Kısa problem 1 – Verilen metne göre, ihlalli geçiş bedelinin dört katı cezası ile birlikte talep edilebileceği hangi kanun maddesinde düzenlenmiştir?
Kısa problem 2 – Verilen metni iki cümleyle özetleyiniz.

Verilen metin –
____________________

Tüm dosya kapsamı üzerinde yapılan değerlendirme neticesinde, davacının Yavuz Sultan Selim Köprüsü ve Kuzey Çevre Otoyolu işletmecisi olduğu, davalıya ait araçların davacı tarafından işletilmekte olan otoyoldan/köprüden ihlalli şekilde geçiş yaptığının öne sürüldüğü, 6001 sayılı Kanunun 30/5. maddesine göre ihlalli geçiş yapan araçlar yönünden 15 (onbeş) günlük süre içinde ödeme yapılmaması halinde davacının ihlalli geçiş bedelini dört katı cezası ile birlikte talep edebileceğinin düzenlendiği, davacı alacaklı tarafından geçiş bedeli ile birlikte kanundan kaynaklanan ceza bedelinin de takipte talep edildiği, takibe konu edilen geçişe ilişkin kanundan kaynaklanan cezanın TBK’nin 89/1. maddesinde düzenlenen ve niteliği itibari ile para borcu kabul edilen borçlardan olmadığı, davalının yerleşim yeri adresinin Sultangazi/İSTANBUL olduğu, takibe konu edilen ihlalli geçiş bedeline ve cezasına konu eylemlerin Ankara icra daireleri ve mahkemeleri yargı çevresinde gerçekleştirilmediği, İİK’nin 50. maddesi yollaması ile uygulanması gereken HMK’nin 6. maddesine göre davalının yerleşim yeri adresi olan Sultangazi/İstanbul İcra Daireleri ile Mahkemelerinin yetkili bulunduğu, Ankara İcra Daireleri ve Mahkemelerinin yetkili olmadığı, takibin yetkili icra dairesinde yapılmadığı, bu hali ile yetkili icra dairesinde başlatılmış bir takip bulunmaması nedeniyle dava şartının bulunmadığı anlaşıldığından davanın reddine karar vermek gerekmiş, aşağıdaki şekilde hüküm kurulmuştur (Ankara BAM 25. HD. 03/02/2021 tarih, 2019/2329 e, 2021/180 k; 03/02/2021 tarih, 2019/2361 e, 2021/181 k).

____________________

Veri kesiti –
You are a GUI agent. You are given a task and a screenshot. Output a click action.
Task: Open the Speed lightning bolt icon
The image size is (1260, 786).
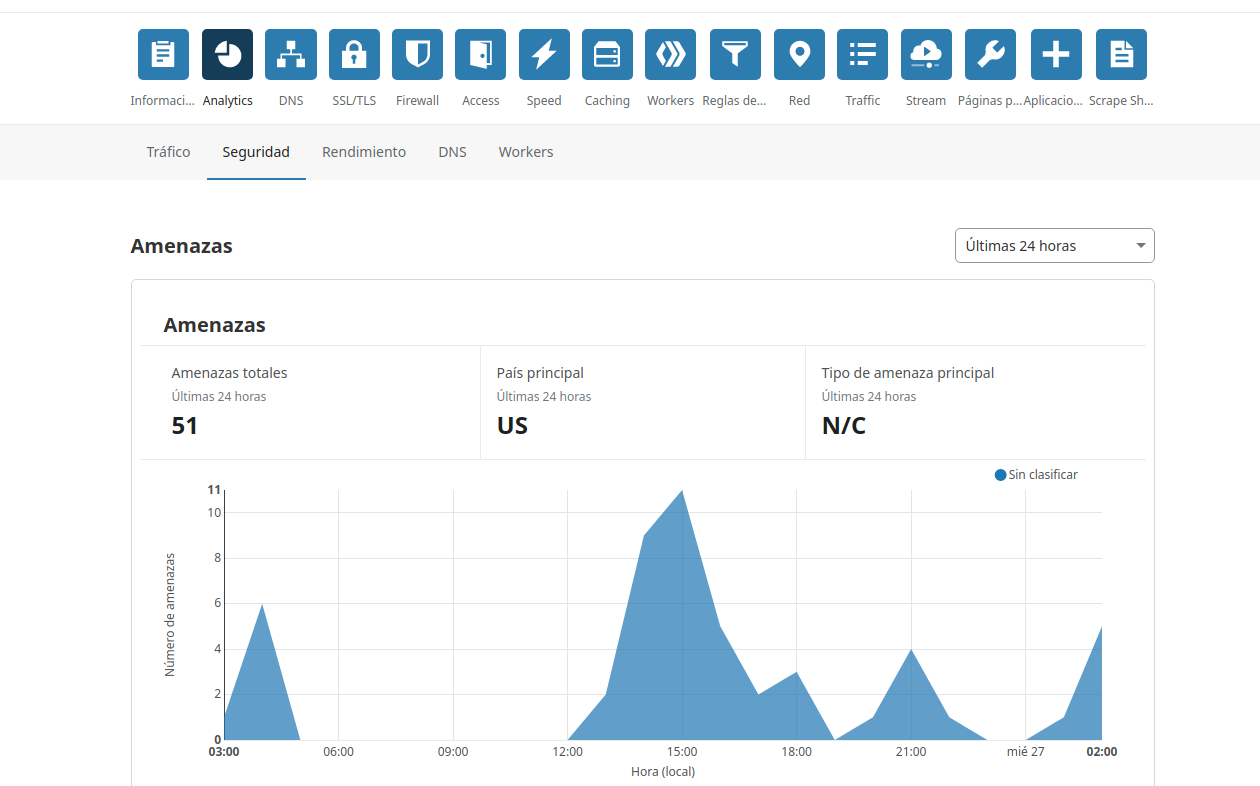tap(544, 55)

____________________

Alıştırma cevabı 1 – 6001 sayılı Kanunun 30/5. maddesinde.

Alıştırma cevabı 2 – Yavuz Sultan Selim Köprüsü ve Kuzey Çevre Otoyolu işletmecisi olan davacı, davalıya ait araçların ihlalli geçişleri için geçiş bedelini, 6001 sayılı Kanunun 30/5. maddesinden kaynaklanan cezayla birlikte takipte talep etmiştir. Davalının yerleşim yeri Sultangazi/İstanbul olduğundan ve eylemler Ankara yargı çevresinde gerçekleşmediğinden Ankara İcra Daireleri ve Mahkemeleri yetkili değildir; takip yetkili icra dairesinde yapılmadığı için dava şartı bulunmadığından davanın reddine karar verilmiştir.